Task description ::
Copy every record that appears below, exactly as it stands.

Saved entries:
···
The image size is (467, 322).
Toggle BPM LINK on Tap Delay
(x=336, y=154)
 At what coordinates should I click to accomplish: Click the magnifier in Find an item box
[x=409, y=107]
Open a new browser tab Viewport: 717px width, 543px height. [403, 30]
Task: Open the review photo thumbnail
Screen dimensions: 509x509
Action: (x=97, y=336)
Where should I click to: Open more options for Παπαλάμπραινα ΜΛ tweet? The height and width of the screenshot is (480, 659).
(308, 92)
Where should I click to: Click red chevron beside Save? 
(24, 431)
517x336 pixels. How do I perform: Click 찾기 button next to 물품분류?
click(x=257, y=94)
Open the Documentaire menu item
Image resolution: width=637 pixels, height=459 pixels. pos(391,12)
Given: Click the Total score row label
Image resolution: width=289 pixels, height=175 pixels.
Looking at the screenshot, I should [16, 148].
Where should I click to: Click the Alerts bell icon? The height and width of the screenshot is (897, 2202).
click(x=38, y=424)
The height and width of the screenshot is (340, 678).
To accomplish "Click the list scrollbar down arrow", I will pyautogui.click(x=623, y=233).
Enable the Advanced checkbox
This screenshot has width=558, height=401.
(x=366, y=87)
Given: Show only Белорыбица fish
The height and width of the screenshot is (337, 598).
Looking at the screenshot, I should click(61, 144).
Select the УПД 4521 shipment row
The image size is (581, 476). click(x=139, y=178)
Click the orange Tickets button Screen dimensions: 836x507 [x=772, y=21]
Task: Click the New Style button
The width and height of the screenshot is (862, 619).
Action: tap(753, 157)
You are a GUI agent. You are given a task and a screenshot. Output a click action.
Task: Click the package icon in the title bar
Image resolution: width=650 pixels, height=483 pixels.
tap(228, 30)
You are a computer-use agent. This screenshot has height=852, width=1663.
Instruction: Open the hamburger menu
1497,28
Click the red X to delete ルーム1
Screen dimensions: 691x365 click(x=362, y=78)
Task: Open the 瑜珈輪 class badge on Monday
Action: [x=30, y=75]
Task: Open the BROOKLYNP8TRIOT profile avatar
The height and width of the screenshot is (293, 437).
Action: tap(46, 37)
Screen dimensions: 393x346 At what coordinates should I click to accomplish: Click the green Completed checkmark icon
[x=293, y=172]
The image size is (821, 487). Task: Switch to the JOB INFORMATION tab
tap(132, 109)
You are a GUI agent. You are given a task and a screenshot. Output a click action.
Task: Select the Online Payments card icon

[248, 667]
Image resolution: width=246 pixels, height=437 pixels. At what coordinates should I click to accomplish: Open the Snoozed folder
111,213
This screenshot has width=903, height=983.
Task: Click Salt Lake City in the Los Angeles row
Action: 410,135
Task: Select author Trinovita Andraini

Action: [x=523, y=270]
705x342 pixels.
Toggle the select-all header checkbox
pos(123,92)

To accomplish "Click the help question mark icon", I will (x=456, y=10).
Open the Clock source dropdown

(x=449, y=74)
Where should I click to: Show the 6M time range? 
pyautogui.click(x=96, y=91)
···
Task result ::
The image size is (467, 322).
Toggle BPM LINK on Tap Delay
(x=336, y=154)
 At what coordinates should I click to accomplish: Click the magnifier in Find an item box
[x=409, y=107]
Open a new browser tab Viewport: 717px width, 543px height. [403, 30]
Task: Open the review photo thumbnail
Screen dimensions: 509x509
Action: (x=97, y=336)
Where should I click to: Open more options for Παπαλάμπραινα ΜΛ tweet? The height and width of the screenshot is (480, 659).
(308, 92)
Where should I click to: Click red chevron beside Save? 
(24, 431)
517x336 pixels. How do I perform: Click 찾기 button next to 물품분류?
click(x=257, y=94)
Open the Documentaire menu item
Image resolution: width=637 pixels, height=459 pixels. pos(391,12)
Given: Click the Total score row label
Image resolution: width=289 pixels, height=175 pixels.
Looking at the screenshot, I should [16, 148].
Where should I click to: Click the Alerts bell icon? The height and width of the screenshot is (897, 2202).
click(x=38, y=424)
The height and width of the screenshot is (340, 678).
To accomplish "Click the list scrollbar down arrow", I will pyautogui.click(x=623, y=233).
Enable the Advanced checkbox
This screenshot has width=558, height=401.
(x=366, y=87)
Given: Show only Белорыбица fish
The height and width of the screenshot is (337, 598).
Looking at the screenshot, I should click(61, 144).
Select the УПД 4521 shipment row
The image size is (581, 476). click(x=139, y=178)
Click the orange Tickets button Screen dimensions: 836x507 [x=772, y=21]
Task: Click the New Style button
The width and height of the screenshot is (862, 619).
Action: tap(753, 157)
You are a GUI agent. You are given a task and a screenshot. Output a click action.
Task: Click the package icon in the title bar
Image resolution: width=650 pixels, height=483 pixels.
tap(228, 30)
You are a computer-use agent. This screenshot has height=852, width=1663.
Instruction: Open the hamburger menu
1497,28
Click the red X to delete ルーム1
Screen dimensions: 691x365 click(x=362, y=78)
Task: Open the 瑜珈輪 class badge on Monday
Action: [x=30, y=75]
Task: Open the BROOKLYNP8TRIOT profile avatar
The height and width of the screenshot is (293, 437).
Action: tap(46, 37)
Screen dimensions: 393x346 At what coordinates should I click to accomplish: Click the green Completed checkmark icon
[x=293, y=172]
The image size is (821, 487). Task: Switch to the JOB INFORMATION tab
tap(132, 109)
You are a GUI agent. You are given a task and a screenshot. Output a click action.
Task: Select the Online Payments card icon

[248, 667]
Image resolution: width=246 pixels, height=437 pixels. At what coordinates should I click to accomplish: Open the Snoozed folder
111,213
This screenshot has width=903, height=983.
Task: Click Salt Lake City in the Los Angeles row
Action: 410,135
Task: Select author Trinovita Andraini

Action: [x=523, y=270]
705x342 pixels.
Toggle the select-all header checkbox
pos(123,92)

To accomplish "Click the help question mark icon", I will (x=456, y=10).
Open the Clock source dropdown

(x=449, y=74)
Where should I click to: Show the 6M time range? 
pyautogui.click(x=96, y=91)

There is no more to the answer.